Philippines forces kill 15 Islamist militants in bid to rescue captives
Philippine security forces killed at least 15 al Qaeda-linked Islamist militants in an attempt on Wednesday to rescue foreign captives on a remote southern island, an army general said as Manila redoubled an offensive against Muslim rebels.
Manila: Philippine security forces killed at least 15 al Qaeda-linked Islamist militants in an attempt on Wednesday to rescue foreign captives on a remote southern island, an army general said as Manila redoubled an offensive against Muslim rebels.
There was no immediate word on the fate of 10 foreign and Filipino hostages, including two Malaysians and a Dutch national, believed to be in the custody of Abu Sayyaf militants on Jolo island.
Brigadier-General Alan Arrojado, commander of military units on Jolo island, said they fired several howitzer rounds as U.S.-trained army commandos battled about 100 Abu Sayyaf militants near another rebel stronghold in the town of Indanan.
"We killed 15 rebels and wounded an undetermined number as they withdrew deep into the jungles," Arrojado told journalists by phone from his base. "We are pursuing them, we have sent in more reinforcements." No army casualties were reported.
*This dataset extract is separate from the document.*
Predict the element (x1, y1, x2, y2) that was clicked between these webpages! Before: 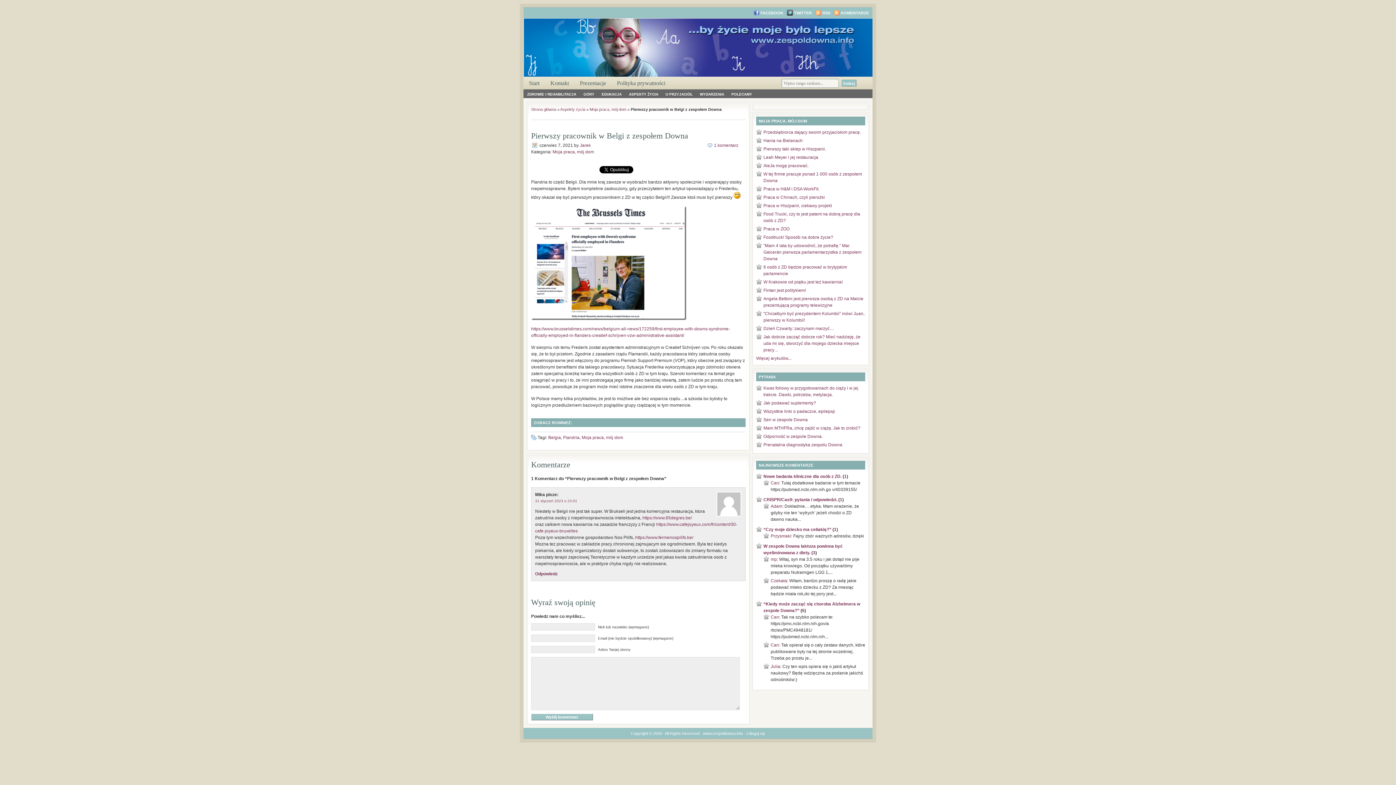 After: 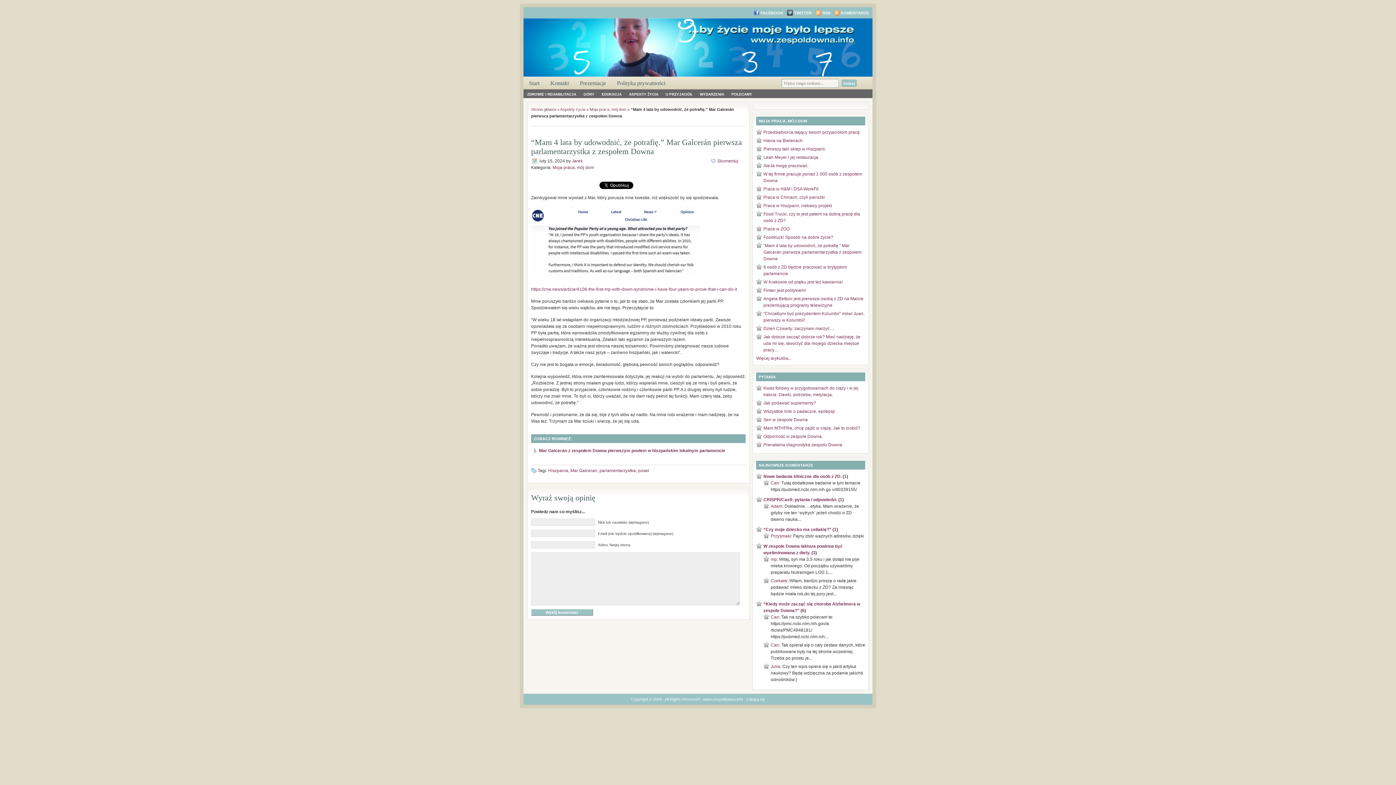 Action: label: "Mam 4 lata by udowodnić, że potrafię." Mar Galcerán pierwsza parlamentarzystka z zespołem Downa bbox: (763, 243, 861, 261)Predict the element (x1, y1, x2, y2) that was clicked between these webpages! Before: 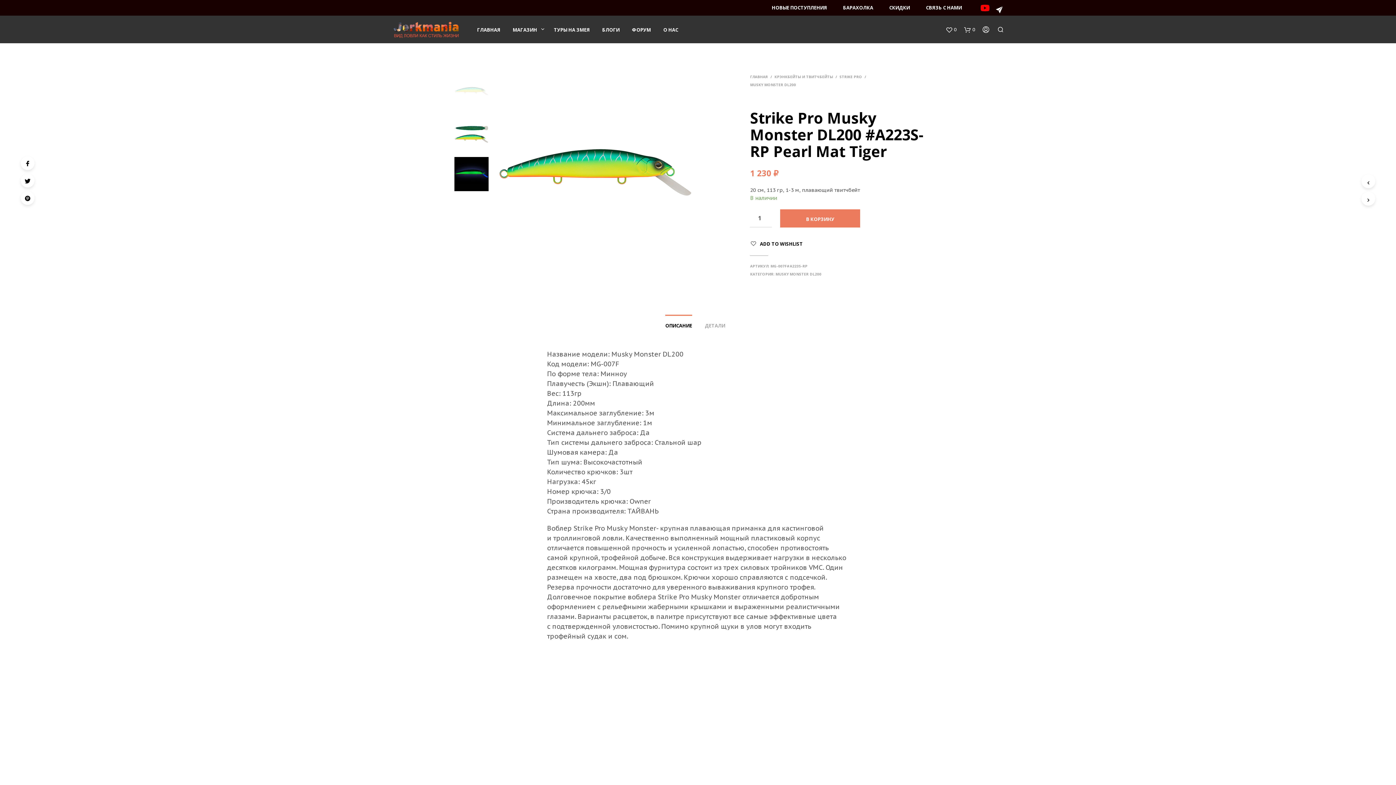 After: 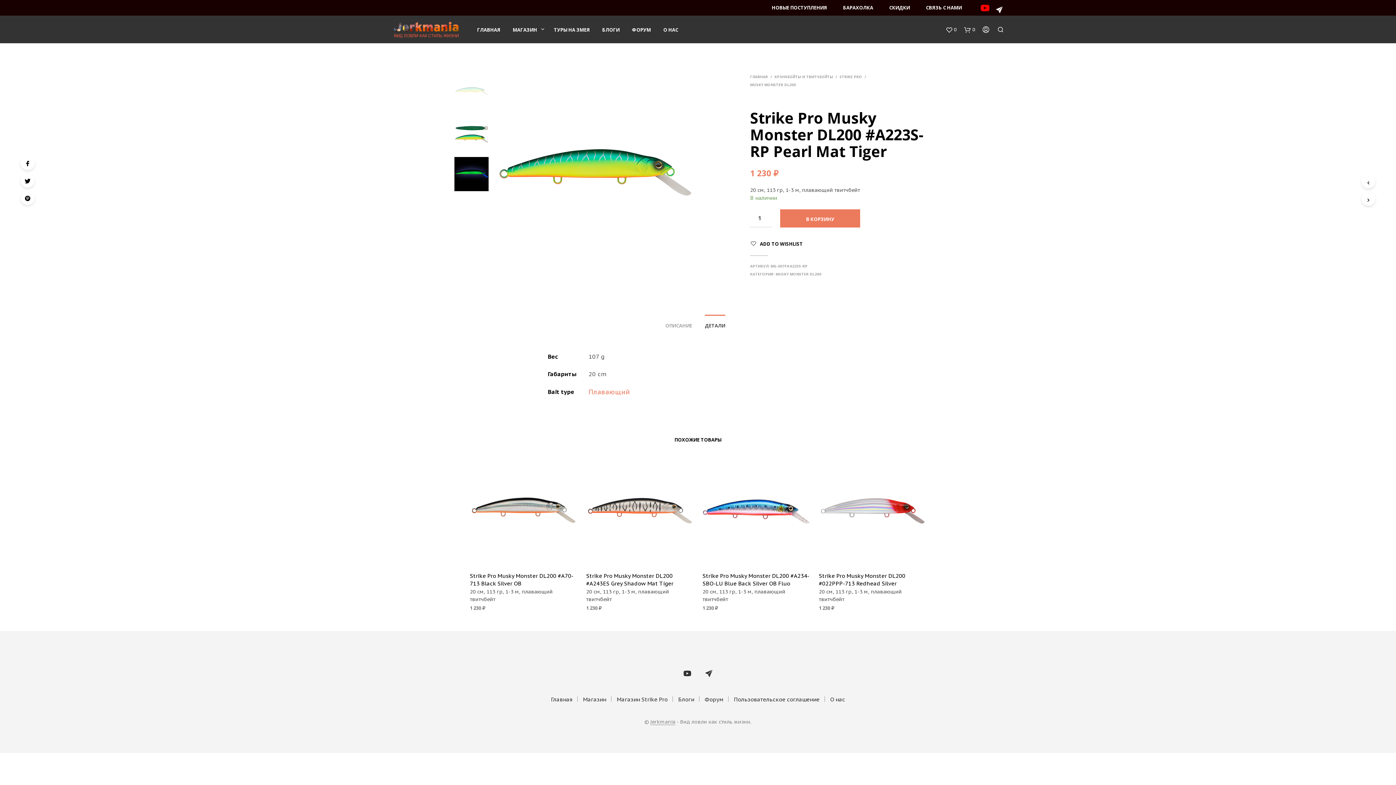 Action: bbox: (705, 316, 725, 331) label: ДЕТАЛИ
The small but violent Abu Sayyaf has been blamed for bomb attacks in the south, kidnappings-for-ransom and beheading of captives, including an American citizen in 2001. The rebels are led by Yasser Igasan, seen as having close links to al Qaeda.
Philippine armed forces launched an assault on Abu Sayyaf after Manila ordered an all-out offensive to prevent possible copycat attacks after a bombing at a shrine in the Thai capital Bangkok on Monday that killed at least 20 people. [ID:nL3N10U1S8]
"I have directed our forces to be extra vigilant and conduct measures to prevent similar incidents occurring in our country," said General Hernando Iriberri, the Philippines military chief, raising security alert nationwide at the highest level.
Iriberri ordered pre-emptive strikes to disrupt what he called plans by Islamist militants to carry out bombings in important urban centres on Mindanao, a major southern island in the Southeast Asian archipelago nation of 100 million people.
Since 2002, a small U.S. military contingent has been training and advising Philippine forces in fighting Abu Sayyaf and two other militant factions -- the Bangsamoro Islamic Freedom Fighters and a small group claiming affiliation with the ultra-radical Islamic State movement.